■ Task instructions
A complete answer includes every line below with the word "will".

■ Stored data entries
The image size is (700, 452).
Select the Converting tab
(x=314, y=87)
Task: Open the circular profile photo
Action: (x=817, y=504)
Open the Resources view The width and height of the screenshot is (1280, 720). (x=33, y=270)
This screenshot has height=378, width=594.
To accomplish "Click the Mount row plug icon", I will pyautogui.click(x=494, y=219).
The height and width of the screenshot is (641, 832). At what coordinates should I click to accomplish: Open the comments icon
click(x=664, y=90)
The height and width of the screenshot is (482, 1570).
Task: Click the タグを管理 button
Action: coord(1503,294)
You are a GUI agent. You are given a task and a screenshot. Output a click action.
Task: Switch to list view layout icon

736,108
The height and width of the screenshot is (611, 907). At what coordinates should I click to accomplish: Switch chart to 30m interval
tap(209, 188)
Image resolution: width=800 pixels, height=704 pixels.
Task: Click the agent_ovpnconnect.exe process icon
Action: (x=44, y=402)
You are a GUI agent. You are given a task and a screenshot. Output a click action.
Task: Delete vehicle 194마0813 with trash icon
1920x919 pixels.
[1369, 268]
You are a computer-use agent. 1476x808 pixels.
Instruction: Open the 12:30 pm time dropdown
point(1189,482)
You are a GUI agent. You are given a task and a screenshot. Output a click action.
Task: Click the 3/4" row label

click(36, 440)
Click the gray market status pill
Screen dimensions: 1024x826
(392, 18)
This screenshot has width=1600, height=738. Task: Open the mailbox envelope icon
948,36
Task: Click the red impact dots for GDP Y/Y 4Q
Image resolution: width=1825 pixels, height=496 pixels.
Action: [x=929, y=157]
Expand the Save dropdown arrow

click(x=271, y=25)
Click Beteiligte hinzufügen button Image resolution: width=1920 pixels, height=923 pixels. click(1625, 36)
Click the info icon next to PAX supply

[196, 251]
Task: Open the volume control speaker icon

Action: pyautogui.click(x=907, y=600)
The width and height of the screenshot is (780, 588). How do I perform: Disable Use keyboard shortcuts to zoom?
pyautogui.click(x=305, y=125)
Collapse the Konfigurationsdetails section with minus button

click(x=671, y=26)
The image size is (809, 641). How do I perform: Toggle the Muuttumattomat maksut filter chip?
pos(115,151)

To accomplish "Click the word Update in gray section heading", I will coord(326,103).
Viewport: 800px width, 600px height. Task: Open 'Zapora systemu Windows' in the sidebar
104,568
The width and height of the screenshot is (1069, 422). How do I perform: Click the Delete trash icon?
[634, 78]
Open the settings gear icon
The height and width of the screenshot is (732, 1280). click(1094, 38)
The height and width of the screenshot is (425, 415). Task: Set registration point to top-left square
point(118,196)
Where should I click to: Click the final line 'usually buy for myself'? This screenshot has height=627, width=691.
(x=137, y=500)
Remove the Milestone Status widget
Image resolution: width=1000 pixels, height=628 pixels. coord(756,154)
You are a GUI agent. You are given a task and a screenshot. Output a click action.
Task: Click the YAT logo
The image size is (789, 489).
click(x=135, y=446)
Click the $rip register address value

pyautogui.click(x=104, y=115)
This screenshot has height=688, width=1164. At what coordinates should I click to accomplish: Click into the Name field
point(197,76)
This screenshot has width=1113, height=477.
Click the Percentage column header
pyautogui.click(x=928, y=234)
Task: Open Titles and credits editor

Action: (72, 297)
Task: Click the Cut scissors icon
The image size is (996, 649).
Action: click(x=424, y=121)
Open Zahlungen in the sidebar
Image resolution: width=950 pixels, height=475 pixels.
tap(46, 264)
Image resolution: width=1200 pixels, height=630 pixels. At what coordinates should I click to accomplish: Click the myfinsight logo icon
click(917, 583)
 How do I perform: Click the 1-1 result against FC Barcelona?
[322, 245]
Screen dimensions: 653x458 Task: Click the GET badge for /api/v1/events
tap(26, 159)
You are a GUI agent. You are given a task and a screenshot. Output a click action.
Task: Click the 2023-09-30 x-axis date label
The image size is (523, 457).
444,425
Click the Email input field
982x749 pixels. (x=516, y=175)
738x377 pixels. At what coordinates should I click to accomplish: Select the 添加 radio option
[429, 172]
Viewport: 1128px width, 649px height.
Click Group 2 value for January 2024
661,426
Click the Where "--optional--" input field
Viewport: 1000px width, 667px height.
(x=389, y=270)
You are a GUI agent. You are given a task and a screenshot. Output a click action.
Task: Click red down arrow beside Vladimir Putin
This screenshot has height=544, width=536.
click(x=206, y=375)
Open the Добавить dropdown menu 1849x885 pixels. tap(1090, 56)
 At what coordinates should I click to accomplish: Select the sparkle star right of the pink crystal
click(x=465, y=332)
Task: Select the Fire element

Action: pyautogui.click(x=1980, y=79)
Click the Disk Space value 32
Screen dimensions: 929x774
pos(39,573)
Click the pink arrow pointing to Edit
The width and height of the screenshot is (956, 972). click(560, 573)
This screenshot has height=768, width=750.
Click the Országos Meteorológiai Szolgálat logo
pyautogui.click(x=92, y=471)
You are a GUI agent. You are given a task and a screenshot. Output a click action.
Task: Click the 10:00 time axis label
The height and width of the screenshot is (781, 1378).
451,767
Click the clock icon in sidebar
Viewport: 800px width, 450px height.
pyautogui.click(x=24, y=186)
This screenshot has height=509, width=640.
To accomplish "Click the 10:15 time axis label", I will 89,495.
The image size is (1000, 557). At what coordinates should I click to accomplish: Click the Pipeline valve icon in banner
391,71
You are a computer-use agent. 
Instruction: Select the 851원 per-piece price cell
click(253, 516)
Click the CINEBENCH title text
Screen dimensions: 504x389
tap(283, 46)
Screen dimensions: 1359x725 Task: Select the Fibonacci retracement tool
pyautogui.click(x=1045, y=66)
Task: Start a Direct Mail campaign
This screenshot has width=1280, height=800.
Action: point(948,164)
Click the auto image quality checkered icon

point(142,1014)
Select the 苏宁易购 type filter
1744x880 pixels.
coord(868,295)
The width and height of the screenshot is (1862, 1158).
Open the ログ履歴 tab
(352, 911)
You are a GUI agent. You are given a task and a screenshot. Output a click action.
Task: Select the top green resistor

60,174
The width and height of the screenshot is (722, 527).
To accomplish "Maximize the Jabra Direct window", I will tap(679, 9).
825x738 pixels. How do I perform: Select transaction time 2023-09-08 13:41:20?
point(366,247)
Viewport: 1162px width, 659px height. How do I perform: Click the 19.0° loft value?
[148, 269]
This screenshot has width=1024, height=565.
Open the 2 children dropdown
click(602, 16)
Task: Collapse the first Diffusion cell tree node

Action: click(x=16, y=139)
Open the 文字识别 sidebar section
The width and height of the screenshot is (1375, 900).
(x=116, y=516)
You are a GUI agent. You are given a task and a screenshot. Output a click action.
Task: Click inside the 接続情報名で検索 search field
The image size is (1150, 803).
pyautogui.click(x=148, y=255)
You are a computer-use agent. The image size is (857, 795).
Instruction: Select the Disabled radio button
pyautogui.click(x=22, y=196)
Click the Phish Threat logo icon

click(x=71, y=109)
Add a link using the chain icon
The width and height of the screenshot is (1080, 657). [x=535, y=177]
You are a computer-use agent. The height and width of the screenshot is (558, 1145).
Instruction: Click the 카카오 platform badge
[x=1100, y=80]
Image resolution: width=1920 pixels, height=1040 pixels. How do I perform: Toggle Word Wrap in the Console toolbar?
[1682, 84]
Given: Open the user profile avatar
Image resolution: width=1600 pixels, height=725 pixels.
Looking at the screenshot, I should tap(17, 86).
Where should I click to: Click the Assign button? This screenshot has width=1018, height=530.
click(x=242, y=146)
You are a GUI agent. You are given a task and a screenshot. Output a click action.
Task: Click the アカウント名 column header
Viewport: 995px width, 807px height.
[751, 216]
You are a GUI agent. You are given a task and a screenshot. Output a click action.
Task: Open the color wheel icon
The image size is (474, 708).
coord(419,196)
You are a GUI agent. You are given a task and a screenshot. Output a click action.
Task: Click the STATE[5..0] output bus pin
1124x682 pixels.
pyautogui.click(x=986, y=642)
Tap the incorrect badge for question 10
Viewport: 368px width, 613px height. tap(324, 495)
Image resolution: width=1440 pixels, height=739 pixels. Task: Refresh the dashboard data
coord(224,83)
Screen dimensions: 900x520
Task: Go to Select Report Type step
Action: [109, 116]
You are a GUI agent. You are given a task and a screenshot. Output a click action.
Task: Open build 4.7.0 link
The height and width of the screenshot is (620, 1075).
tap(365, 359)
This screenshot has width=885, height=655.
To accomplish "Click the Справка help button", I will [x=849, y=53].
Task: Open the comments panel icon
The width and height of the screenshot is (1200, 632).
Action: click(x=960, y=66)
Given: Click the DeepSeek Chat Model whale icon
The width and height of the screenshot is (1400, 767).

■ Exercise response
To accomplish "Click the Mount row plug icon", I will pyautogui.click(x=494, y=219).
To accomplish "Click the word Update in gray section heading", I will coord(326,103).
To accomplish "Click the 10:15 time axis label", I will 89,495.
To accomplish "Maximize the Jabra Direct window", I will tap(679, 9).
To accomplish "Click the Справка help button", I will [x=849, y=53].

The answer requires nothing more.